_Work request_. Tell how many lines in the data below hold the string "title"; give nothing but the number.

Stored data
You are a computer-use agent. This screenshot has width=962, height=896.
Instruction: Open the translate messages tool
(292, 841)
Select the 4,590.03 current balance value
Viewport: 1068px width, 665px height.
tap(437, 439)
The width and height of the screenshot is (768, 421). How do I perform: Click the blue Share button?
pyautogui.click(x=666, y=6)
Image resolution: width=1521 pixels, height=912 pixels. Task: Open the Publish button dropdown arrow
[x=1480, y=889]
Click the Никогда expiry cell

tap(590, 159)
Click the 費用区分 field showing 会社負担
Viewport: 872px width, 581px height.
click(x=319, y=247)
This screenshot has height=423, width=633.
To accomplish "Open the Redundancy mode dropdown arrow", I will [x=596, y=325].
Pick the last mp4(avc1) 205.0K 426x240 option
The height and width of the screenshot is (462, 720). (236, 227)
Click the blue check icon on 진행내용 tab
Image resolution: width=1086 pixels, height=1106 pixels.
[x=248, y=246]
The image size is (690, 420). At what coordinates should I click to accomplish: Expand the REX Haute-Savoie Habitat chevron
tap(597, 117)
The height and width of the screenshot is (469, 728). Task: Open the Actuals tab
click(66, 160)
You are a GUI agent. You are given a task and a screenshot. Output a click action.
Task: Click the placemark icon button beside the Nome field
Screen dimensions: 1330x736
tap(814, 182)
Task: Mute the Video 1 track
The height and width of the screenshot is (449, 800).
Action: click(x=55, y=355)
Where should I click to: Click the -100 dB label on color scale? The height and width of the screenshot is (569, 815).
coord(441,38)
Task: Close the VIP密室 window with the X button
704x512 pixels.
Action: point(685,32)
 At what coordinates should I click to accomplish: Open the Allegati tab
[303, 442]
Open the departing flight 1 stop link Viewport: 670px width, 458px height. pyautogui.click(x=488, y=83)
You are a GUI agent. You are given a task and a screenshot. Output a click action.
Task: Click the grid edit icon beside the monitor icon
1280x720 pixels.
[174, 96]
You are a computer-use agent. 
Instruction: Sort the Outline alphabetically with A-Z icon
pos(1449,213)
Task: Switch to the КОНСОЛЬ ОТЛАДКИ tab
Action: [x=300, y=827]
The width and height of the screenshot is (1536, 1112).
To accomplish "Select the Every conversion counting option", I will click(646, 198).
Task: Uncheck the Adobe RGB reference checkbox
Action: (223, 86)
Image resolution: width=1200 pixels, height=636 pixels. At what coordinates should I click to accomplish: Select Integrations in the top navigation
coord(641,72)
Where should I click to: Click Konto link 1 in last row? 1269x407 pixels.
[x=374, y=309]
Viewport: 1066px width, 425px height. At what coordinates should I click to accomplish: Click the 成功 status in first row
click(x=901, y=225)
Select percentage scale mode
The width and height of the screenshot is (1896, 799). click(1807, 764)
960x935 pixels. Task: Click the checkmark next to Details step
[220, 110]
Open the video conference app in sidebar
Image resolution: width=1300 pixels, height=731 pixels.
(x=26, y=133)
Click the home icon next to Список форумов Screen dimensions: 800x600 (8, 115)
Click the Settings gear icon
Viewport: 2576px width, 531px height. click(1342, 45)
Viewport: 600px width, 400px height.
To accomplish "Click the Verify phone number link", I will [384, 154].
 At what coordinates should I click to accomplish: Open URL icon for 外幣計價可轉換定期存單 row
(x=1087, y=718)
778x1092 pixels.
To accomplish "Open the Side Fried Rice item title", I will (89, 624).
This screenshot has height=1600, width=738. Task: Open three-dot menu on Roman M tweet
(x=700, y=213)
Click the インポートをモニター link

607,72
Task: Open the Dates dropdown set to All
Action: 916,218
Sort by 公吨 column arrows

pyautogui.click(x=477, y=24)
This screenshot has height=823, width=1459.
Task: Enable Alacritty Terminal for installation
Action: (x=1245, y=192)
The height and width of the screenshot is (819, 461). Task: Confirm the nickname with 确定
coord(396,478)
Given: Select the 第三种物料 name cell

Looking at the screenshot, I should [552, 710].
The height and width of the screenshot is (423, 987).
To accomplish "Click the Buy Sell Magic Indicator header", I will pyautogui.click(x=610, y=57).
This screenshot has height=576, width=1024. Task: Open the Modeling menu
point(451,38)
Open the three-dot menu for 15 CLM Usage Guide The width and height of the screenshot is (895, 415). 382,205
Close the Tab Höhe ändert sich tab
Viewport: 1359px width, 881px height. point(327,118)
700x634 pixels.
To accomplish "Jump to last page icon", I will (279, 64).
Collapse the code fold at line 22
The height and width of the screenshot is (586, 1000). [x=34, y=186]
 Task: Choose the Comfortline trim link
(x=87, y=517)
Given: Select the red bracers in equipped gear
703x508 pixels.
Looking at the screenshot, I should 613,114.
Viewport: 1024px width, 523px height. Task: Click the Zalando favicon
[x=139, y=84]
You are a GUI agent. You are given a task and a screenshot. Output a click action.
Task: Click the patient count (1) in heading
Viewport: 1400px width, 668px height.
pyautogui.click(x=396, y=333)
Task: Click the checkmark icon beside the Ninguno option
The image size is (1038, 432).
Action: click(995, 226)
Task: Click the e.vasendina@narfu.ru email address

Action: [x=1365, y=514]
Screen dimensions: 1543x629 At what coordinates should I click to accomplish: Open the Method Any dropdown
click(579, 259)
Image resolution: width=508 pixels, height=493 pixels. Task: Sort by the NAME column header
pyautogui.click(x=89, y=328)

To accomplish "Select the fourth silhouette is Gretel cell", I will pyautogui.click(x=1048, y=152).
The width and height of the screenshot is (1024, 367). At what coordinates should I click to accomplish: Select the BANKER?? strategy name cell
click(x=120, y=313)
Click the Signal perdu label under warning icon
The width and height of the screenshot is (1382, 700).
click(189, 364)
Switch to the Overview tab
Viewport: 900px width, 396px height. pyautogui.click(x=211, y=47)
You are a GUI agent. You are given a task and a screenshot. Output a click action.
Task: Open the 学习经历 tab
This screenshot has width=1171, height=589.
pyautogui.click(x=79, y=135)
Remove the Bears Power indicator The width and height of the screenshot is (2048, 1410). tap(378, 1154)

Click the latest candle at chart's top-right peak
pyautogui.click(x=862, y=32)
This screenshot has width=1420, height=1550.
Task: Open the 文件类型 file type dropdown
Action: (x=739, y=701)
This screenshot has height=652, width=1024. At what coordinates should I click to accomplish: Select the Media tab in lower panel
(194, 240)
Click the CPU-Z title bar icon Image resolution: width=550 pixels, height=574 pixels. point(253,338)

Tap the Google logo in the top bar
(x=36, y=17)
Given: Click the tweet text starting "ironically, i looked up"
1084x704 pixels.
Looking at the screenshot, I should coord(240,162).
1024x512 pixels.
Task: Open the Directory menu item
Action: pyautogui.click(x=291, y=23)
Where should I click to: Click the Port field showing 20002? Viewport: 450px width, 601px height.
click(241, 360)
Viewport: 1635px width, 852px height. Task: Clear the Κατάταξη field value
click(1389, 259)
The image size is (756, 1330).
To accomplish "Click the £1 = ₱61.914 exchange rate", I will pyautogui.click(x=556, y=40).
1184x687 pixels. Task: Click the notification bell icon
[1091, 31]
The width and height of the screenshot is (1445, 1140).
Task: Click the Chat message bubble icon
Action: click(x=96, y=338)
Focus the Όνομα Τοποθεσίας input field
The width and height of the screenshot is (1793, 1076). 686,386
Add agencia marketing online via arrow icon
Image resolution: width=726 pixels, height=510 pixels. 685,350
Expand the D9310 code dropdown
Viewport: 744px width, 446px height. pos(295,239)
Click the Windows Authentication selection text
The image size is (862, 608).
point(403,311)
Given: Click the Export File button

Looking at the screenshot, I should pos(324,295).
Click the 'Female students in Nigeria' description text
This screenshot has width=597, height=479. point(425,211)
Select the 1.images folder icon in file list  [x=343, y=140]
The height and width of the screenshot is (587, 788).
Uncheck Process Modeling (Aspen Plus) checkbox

_Expected answer_. 2